The iSCBs and dANC cards are connected to these ports.
○ VLAN 104 Ports 13-48 on each ICX 6450-48 switch.
NOTE: Traffic on this VLAN may be reduced if VLAN 105 is needed for storage as long as each
compute node is connected to VLAN 104
Untagged traffic on these ports belongs to VLAN 104. The compute nodes and the SMW node-side
network are connected to these ports.
○ VLAN 105 Some number of Ports 13-48 on each ICX 6450-48 switch, as needed for storage
management. Untagged traffic on these ports belongs to VLAN 105. The Storage Management Ports are
connected to these ports.
○ VLAN 1 (default) is unused.
Traffic from the SMW to the subcomponents in the rack subnet, and vice versa, is routed through the
corresponding RC.
For additional information, see the Urika®-GX Hardware Guide.
2.3 File Systems
Supported file system types on Urika-GX include:
●Internal file systems
○ Hadoop Distributed File System (HDFS) - Hadoop uses HDFS for storing data. HDFS is highly fault-
tolerant, provides high throughput access to application data, and is suitable for applications that have
large data sets. Urika-GX also features tiered HDFS storage. HDFS data is transferred over the Aries
network.
○ Network File System (NFS) - The Urika-GX SMW hosts NFS, which is made available to every node via
the management network.
○/mnt/lustre - This is a directory that hosts Lustre file system data if DAL/Sonexion is used.

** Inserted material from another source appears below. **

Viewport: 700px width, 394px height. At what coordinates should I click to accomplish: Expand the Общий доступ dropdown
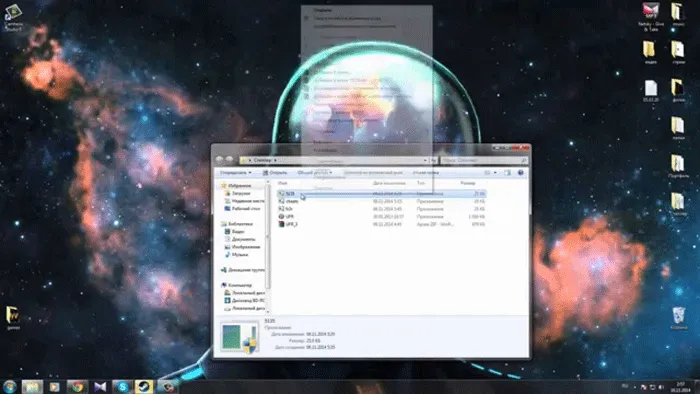[315, 173]
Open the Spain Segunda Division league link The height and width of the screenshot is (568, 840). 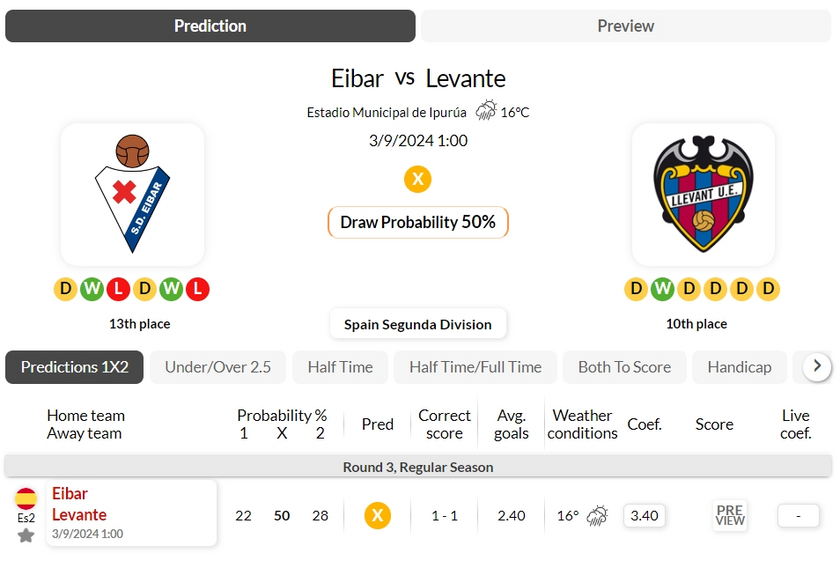point(418,324)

CAUTION: Avoid using NFS for high data transfers and/or large writes as this will cause the network
to operate much slower or timeout. NFS, as configured for Urika-GX home directories, is not capable
of handling large parallel writes from multiple nodes without data loss. Though It is possible to
configure NFS to handle parallel writes, it would require a hard mount, which would have undesired
consequences.
File Locations
● Home directories are mounted on (internal) NFS, with limited space
● Distributed file system (Lustre), if provisioned, is mounted at /mnt/lustre and is suitable for larger files.

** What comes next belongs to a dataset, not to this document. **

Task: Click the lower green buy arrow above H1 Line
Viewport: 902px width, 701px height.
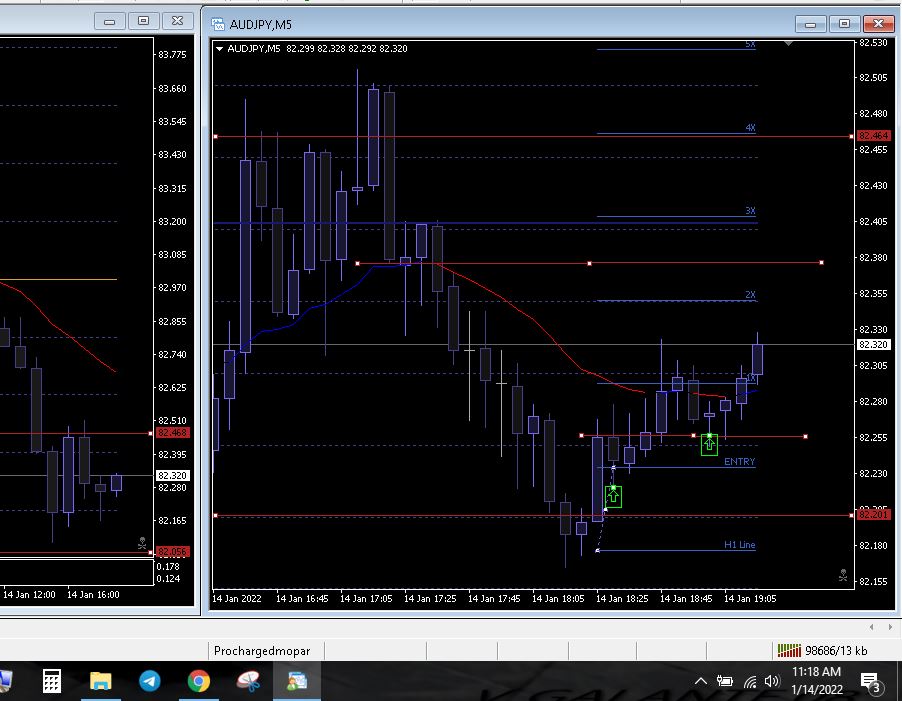Action: click(x=613, y=495)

Lustre mounts are isolated, with individual tenants having their own mount point.
The Urika-GX System
S3016 11

2.4 System Nodes
Each Urika-GX node is a logical grouping of a processor, memory, and a data routing resource. Nodes can be
categorized as compute, I/O, service and login nodes.
Table 1. Node Types and Descriptions
Node Type Description
Compute nodes Compute nodes run application programs.
I/O nodes I/O nodes facilitate connecting to the supported external storage system.
Login nodes Users log in to the Urika-GX system via login nodes and virtual machines
(VMs). Login nodes store users' local files and facilitate launching jobs from the
command line. They also offer the environment for users to build, compile, and
monitor analytics applications.
Service nodes Service nodes handle support functions such as user login and I/O.
All Urika-GX nodes run the CentOS operating system (version 7.3) as well as portions of the Cray Linux
Environment (CLE).
2.5 Restrictions on Use
Hardware Considerations
The following items should be kept under consideration when using Urika-GX hardware:
● High speed network/management network switches must not be modified as this network is internal to Urika-
GX.
● Moving the system from the rack Cray supplies to customer provided racks is not supported.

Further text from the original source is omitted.